Every method I know of violates at least one of 1..5, and possibly 6..8.

  a) Execute()     violates 1, maybe 4, and 6 and 8
  b) forkv()       violates 7, maybe 4, and 5
  c) Loadseg()...  violates 1, 2, maybe 3 and a few others
  d) system()      violates 3, 6, 7, 8, and maybe a few others

It seems to me that there *must* be an easy way to do this.  After
all, the AmigaDos CLI does it, no?  It seems like a most basic
thing for an operating system to do.  forkv() comes close, but it
is useless to me.  I can sort of get around it crashing on BCPL code, but it
also crashes on around 10% of all other software I have.  That alone
makes it unusable if I want to develop a robust piece of software.

I would be *very* greatful to anyone who can help.  I need a solution
that will work with Lattice 5.02 or later, so even if you can just
point me to some public domain code I can examine that does this under
Lattice, that would be great.  I absolutely need this
for my project, and the results will be available to the Amiga
community.

         thanks,

           steve (koren@hpfela.HP.COM)

Sullivan@cup.portal.com (sullivan - segall) (11/02/89)

>
>I need a way to execute programs that meets the following criteria:
>
>  1) I must be able to examine the return code from the command
>  2) I must be able to pass command line parameters to the command
>  3) I must be able to redirect standard i/o
>  4) The command must run interactively; that is, if I run something
>     like Format, format must talk to the keyboard.  Also, the command
>     that is run must listen to the break key normally
>  5) The command, if it in turn executes another command, must properly
>     look at the AmigaDos path.
>
>Also, I very highly want the following:
>
>  6> A way to set the stack size and task priority
>  7) A method that won't crash on BCPL programs (as forkv() does - it
>     also crashes on around 10% of other, non BCPL code)
>
>  8) A way to run the command in the background if I wish
>

The easiest way I can think of is by using ARexx. (To be distributed
with 1.4)  If that isn't acceptable, Bill Hawes should be able to 
steer you in the right direction.
-ss

mlelstv@immd4.informatik.uni-erlangen.de (Michael van Elst ) (11/20/89)

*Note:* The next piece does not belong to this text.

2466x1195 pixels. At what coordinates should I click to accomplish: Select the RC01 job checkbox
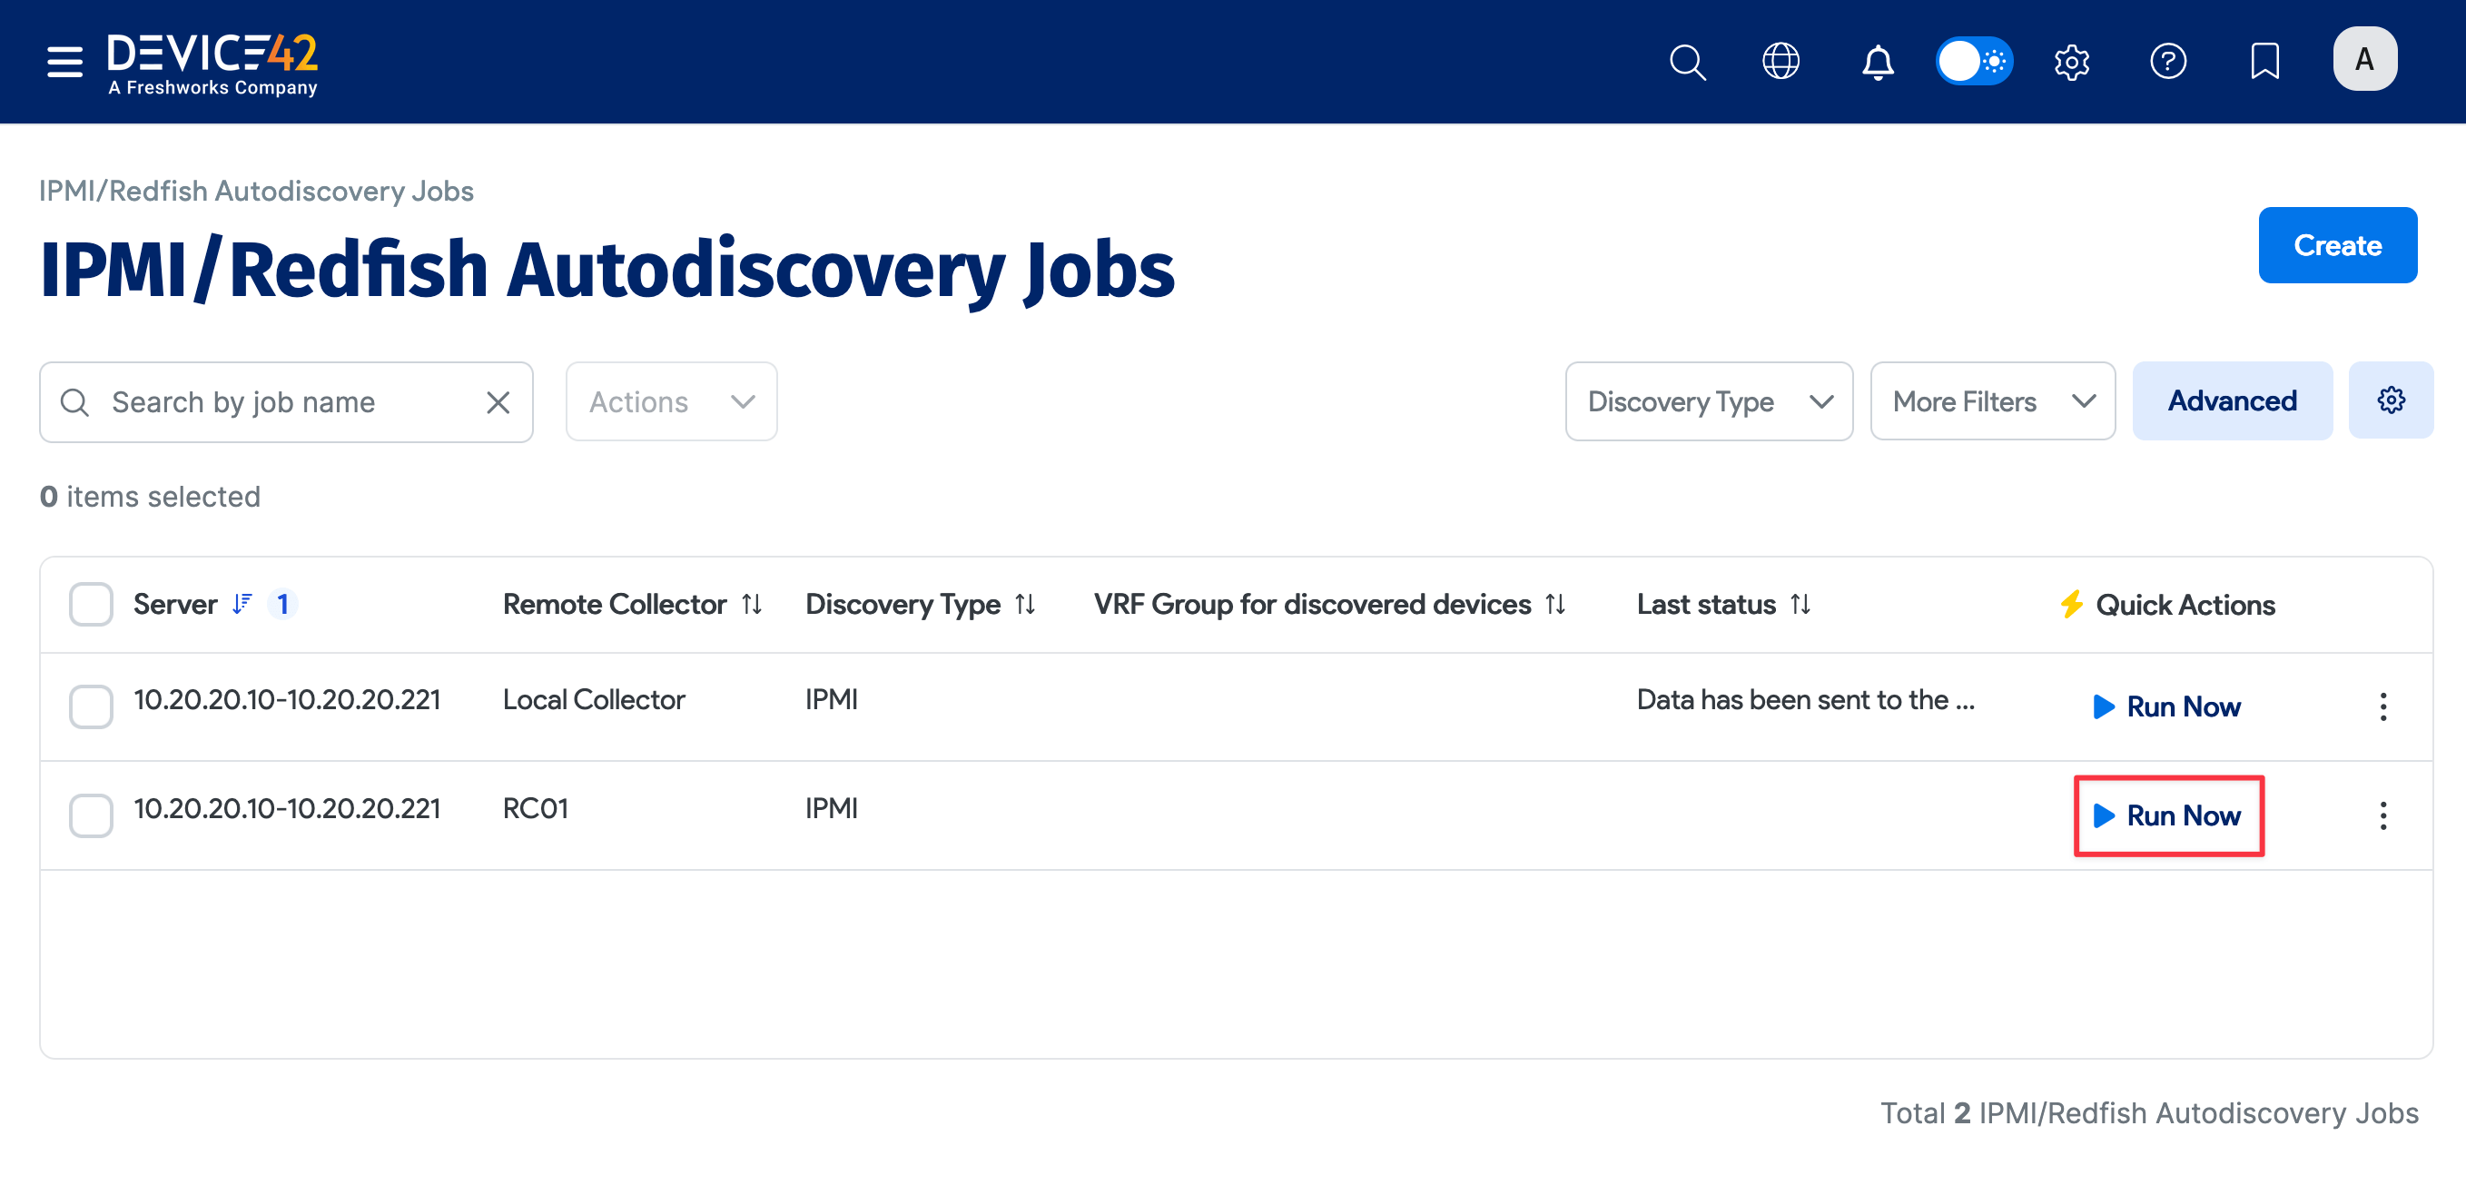[x=91, y=815]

koren@hpfelg.HP.COM (Steve Koren) writes:
>I need a way to execute programs that meets the following criteria:
>  1) I must be able to examine the return code from the command
>  2) I must be able to pass command line parameters to the command
>  3) I must be able to redirect standard i/o
>  4) The command must run interactively;
>  5) The command, if it in turn executes another command, must properly
>     look at the AmigaDos path.

On some early fish-disk there was a 'make'-program that uses the following:

It spawns a process that Execute()s a program. The make program itself
talks to the spawned process as it's console handler and writes commands
to the cli. I know it had a possibility to look at the program's return code.